▶ _What this task involves_
Look below for the line containing "Casas (18, 2410)" and the line containing "网络技术 (66, 2301)"; repeat exactly those two lines and all lines between them, and nothing else.

*** Data provided

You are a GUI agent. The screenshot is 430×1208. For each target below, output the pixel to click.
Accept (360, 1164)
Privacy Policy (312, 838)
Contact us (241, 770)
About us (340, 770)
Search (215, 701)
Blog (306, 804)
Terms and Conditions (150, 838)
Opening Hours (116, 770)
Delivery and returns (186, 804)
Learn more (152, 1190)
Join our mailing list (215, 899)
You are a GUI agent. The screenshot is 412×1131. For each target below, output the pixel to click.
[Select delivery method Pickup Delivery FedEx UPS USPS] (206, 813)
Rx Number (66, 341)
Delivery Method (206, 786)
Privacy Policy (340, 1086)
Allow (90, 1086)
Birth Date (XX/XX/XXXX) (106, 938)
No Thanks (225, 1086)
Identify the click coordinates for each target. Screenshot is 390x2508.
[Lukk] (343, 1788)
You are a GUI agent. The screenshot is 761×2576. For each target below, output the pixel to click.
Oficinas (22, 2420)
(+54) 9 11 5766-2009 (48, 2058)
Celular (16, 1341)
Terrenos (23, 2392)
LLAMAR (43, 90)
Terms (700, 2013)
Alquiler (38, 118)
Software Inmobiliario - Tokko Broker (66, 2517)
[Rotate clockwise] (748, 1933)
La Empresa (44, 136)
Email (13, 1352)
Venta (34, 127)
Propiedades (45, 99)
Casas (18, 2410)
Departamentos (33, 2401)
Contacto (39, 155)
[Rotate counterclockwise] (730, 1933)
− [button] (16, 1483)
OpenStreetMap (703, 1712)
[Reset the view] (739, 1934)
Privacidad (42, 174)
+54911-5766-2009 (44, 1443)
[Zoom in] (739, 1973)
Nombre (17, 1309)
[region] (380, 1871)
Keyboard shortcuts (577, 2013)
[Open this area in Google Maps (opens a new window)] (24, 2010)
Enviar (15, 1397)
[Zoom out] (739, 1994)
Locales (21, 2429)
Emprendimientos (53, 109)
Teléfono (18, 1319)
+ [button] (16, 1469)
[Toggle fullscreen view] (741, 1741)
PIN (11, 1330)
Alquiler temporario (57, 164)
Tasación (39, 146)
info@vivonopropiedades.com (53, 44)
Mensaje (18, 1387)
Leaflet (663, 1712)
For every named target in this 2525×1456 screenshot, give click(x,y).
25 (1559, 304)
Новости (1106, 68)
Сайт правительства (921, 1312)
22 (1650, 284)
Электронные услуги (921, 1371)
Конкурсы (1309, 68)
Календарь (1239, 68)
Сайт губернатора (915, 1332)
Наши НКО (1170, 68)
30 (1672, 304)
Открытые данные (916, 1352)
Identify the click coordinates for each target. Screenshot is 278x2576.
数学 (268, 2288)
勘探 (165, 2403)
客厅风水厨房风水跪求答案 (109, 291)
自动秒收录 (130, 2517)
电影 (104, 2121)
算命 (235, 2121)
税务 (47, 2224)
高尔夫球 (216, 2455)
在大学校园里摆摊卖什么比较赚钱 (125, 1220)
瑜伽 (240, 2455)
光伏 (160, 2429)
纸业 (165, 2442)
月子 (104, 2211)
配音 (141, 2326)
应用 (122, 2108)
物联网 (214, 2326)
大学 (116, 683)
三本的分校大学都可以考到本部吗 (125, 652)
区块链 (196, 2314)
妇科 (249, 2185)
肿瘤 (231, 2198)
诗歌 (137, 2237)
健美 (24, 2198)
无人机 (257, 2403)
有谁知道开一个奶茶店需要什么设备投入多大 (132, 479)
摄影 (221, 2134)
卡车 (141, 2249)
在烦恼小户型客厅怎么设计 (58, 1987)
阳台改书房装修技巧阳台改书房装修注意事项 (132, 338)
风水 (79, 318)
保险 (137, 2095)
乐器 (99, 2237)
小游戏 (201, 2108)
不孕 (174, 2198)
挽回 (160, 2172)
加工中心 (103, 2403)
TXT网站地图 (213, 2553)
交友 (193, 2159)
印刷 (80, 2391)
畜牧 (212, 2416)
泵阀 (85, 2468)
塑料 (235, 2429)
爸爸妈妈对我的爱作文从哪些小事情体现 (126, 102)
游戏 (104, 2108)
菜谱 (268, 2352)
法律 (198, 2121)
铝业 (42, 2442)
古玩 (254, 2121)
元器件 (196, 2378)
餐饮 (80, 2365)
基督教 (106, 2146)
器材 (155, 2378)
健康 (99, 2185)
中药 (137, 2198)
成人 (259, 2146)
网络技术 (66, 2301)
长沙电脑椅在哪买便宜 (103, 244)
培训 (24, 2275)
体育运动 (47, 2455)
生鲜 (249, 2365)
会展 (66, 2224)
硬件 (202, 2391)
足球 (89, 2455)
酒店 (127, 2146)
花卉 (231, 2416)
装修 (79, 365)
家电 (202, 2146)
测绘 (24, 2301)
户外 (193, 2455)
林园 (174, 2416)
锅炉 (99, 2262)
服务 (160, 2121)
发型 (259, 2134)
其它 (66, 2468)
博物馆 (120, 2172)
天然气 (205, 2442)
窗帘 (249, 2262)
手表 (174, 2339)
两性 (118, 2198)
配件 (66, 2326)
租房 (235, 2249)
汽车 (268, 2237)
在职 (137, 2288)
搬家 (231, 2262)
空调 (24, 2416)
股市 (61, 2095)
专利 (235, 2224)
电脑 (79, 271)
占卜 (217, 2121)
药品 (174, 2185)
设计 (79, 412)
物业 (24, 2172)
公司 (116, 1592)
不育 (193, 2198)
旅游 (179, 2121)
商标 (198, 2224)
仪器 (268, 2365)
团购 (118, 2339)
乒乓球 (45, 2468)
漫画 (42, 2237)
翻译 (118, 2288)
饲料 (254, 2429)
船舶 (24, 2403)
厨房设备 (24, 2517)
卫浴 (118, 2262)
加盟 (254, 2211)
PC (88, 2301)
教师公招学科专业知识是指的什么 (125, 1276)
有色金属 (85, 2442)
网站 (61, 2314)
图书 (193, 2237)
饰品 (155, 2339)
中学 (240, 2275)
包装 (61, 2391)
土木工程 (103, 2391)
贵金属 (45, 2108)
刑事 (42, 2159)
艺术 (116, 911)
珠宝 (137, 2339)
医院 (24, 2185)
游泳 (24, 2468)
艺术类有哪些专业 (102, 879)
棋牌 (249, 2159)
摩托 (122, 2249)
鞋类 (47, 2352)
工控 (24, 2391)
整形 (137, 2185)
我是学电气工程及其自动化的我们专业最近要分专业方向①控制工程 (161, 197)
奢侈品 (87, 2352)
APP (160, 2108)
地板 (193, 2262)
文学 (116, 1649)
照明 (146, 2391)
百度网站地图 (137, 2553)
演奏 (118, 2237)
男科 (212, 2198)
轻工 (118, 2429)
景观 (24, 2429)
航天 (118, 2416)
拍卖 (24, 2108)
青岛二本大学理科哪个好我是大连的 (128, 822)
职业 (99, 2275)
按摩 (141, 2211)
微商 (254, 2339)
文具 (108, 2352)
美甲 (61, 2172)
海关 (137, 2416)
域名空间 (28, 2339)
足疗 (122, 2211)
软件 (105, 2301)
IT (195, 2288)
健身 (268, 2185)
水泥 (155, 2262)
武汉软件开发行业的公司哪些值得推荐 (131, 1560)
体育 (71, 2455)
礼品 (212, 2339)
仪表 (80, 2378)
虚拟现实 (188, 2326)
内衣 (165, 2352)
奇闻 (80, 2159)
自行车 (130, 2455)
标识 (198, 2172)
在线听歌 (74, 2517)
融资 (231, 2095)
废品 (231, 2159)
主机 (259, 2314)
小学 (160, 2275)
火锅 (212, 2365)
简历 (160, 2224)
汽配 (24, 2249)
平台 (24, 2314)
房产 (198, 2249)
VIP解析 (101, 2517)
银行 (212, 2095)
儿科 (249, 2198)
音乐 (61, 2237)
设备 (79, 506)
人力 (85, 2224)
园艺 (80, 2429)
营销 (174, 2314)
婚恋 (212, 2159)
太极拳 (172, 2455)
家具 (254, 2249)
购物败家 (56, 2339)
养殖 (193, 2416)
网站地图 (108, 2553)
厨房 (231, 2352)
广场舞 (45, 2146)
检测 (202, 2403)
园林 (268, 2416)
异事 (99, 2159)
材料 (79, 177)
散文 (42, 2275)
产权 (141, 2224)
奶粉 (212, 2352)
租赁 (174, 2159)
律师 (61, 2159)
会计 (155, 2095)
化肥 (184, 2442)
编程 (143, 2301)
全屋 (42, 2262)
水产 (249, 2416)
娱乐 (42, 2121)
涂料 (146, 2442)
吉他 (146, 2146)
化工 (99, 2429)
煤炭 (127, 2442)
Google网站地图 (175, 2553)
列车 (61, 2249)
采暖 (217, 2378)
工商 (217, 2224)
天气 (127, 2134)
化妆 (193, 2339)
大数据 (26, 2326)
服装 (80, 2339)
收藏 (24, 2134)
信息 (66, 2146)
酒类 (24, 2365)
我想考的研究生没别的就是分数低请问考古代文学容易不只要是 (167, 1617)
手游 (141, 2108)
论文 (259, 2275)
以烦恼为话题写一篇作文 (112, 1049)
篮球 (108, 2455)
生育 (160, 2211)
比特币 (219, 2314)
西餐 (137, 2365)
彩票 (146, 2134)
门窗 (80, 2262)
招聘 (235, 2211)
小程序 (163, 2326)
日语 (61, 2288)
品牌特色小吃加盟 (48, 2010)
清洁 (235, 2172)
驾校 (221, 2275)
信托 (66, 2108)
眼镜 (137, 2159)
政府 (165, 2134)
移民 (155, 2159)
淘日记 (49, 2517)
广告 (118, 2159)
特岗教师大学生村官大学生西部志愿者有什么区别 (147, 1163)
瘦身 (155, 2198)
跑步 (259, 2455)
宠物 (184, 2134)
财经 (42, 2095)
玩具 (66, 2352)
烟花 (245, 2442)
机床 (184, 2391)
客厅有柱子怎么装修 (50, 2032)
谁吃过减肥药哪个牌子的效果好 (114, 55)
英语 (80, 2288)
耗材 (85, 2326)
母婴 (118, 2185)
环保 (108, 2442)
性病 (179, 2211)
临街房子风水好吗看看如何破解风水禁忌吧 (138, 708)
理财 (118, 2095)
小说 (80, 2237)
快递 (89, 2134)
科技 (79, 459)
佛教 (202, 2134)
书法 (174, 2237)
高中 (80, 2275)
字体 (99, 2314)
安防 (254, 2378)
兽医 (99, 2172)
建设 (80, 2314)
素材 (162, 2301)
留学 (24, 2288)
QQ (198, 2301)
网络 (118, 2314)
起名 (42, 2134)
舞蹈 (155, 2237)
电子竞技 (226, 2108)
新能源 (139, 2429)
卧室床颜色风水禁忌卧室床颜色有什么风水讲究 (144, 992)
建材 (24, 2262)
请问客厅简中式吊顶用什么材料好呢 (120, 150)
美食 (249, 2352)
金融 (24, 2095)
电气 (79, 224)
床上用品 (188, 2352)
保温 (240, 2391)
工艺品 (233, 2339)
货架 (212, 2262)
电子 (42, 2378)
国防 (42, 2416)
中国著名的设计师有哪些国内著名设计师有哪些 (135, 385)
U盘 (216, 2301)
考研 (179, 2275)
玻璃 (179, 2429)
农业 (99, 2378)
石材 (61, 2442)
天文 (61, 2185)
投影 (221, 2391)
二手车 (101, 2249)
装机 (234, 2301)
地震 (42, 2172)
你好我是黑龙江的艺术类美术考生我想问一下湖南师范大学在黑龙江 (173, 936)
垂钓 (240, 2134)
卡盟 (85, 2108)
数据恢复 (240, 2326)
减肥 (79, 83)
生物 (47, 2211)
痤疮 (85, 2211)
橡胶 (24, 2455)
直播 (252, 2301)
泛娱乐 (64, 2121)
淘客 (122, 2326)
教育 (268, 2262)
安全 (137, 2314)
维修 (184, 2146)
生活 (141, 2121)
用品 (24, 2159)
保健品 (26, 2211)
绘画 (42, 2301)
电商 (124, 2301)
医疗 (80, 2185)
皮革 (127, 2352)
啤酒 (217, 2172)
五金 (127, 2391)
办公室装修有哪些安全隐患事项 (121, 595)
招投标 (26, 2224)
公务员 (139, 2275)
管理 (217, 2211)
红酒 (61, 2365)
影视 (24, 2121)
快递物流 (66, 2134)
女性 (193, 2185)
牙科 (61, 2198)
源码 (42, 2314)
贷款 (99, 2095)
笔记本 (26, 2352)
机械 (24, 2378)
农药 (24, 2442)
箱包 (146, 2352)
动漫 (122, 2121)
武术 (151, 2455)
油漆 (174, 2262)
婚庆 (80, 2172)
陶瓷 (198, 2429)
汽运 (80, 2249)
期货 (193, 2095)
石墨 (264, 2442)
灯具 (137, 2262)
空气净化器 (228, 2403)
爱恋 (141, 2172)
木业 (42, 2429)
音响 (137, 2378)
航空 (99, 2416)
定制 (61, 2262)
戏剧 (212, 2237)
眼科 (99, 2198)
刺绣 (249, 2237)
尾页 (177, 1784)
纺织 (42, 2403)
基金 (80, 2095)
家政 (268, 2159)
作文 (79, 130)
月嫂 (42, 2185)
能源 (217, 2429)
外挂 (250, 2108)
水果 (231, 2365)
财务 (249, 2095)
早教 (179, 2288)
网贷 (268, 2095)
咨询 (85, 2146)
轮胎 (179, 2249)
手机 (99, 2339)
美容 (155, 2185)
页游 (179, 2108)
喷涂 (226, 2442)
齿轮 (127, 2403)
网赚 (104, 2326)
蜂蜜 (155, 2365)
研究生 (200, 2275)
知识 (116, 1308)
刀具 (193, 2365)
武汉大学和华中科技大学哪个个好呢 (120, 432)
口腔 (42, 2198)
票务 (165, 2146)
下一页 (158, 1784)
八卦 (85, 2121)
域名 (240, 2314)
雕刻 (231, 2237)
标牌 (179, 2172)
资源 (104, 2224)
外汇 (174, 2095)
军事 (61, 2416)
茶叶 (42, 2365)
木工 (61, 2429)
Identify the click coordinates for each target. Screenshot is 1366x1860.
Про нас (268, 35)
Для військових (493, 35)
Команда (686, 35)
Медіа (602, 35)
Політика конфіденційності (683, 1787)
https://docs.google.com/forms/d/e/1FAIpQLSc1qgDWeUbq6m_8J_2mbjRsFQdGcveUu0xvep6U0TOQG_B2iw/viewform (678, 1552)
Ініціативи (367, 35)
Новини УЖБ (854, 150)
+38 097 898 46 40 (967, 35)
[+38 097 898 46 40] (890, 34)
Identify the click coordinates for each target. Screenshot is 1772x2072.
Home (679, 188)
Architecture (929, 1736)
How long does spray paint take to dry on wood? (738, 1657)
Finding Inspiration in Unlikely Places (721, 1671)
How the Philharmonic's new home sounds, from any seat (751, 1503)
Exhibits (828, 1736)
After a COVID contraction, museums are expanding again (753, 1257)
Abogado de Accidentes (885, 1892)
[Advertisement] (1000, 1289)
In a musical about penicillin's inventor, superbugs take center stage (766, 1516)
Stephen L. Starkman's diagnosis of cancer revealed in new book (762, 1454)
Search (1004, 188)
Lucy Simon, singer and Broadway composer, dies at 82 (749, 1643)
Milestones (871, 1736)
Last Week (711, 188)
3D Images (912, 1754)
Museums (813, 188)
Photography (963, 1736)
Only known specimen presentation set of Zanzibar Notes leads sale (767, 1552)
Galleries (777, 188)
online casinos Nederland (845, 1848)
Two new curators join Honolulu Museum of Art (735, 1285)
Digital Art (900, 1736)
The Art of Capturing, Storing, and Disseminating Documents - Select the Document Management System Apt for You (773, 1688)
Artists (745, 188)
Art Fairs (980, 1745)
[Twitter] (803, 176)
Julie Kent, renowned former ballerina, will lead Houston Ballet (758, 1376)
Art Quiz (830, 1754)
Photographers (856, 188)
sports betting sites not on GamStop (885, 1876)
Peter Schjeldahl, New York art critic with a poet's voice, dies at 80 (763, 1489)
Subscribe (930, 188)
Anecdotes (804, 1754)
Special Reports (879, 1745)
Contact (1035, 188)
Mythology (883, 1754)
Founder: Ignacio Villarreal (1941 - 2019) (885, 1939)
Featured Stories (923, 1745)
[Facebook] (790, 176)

******

▶ _Output below_
Casas (18, 2410)
Departamentos (33, 2401)
Contacto (39, 155)
[Rotate counterclockwise] (730, 1933)
− [button] (16, 1483)
OpenStreetMap (703, 1712)
[Reset the view] (739, 1934)
Privacidad (42, 174)
+54911-5766-2009 (44, 1443)
[Zoom in] (739, 1973)
Nombre (17, 1309)
[region] (380, 1871)
Keyboard shortcuts (577, 2013)
[Open this area in Google Maps (opens a new window)] (24, 2010)
Enviar (15, 1397)
[Zoom out] (739, 1994)
Locales (21, 2429)
Emprendimientos (53, 109)
Teléfono (18, 1319)
+ [button] (16, 1469)
[Toggle fullscreen view] (741, 1741)
PIN (11, 1330)
Alquiler temporario (57, 164)
Tasación (39, 146)
info@vivonopropiedades.com (53, 44)
Mensaje (18, 1387)
Leaflet (663, 1712)
For every named target in this 2525×1456 screenshot, give click(x,y).
25 (1559, 304)
Новости (1106, 68)
Сайт правительства (921, 1312)
22 (1650, 284)
Электронные услуги (921, 1371)
Конкурсы (1309, 68)
Календарь (1239, 68)
Сайт губернатора (915, 1332)
Наши НКО (1170, 68)
30 (1672, 304)
Открытые данные (916, 1352)
Identify the click coordinates for each target. Screenshot is 278x2576.
数学 (268, 2288)
勘探 (165, 2403)
客厅风水厨房风水跪求答案 (109, 291)
自动秒收录 (130, 2517)
电影 (104, 2121)
算命 (235, 2121)
税务 (47, 2224)
高尔夫球 (216, 2455)
在大学校园里摆摊卖什么比较赚钱 (125, 1220)
瑜伽 (240, 2455)
光伏 (160, 2429)
纸业 (165, 2442)
月子 (104, 2211)
配音 (141, 2326)
应用 (122, 2108)
物联网 (214, 2326)
大学 (116, 683)
三本的分校大学都可以考到本部吗 (125, 652)
区块链 (196, 2314)
妇科 (249, 2185)
肿瘤 (231, 2198)
诗歌 (137, 2237)
健美 (24, 2198)
无人机 (257, 2403)
有谁知道开一个奶茶店需要什么设备投入多大 (132, 479)
摄影 (221, 2134)
卡车 (141, 2249)
在烦恼小户型客厅怎么设计 (58, 1987)
阳台改书房装修技巧阳台改书房装修注意事项 (132, 338)
风水 (79, 318)
保险 (137, 2095)
乐器 (99, 2237)
小游戏 (201, 2108)
不孕 (174, 2198)
挽回 (160, 2172)
加工中心 (103, 2403)
TXT网站地图 (213, 2553)
交友 (193, 2159)
印刷 (80, 2391)
畜牧 (212, 2416)
泵阀 (85, 2468)
塑料 (235, 2429)
爸爸妈妈对我的爱作文从哪些小事情体现 (126, 102)
游戏 (104, 2108)
菜谱 (268, 2352)
法律 (198, 2121)
铝业 (42, 2442)
古玩 (254, 2121)
元器件 (196, 2378)
餐饮 (80, 2365)
基督教 (106, 2146)
器材 (155, 2378)
健康 (99, 2185)
中药 (137, 2198)
成人 (259, 2146)
网络技术 (66, 2301)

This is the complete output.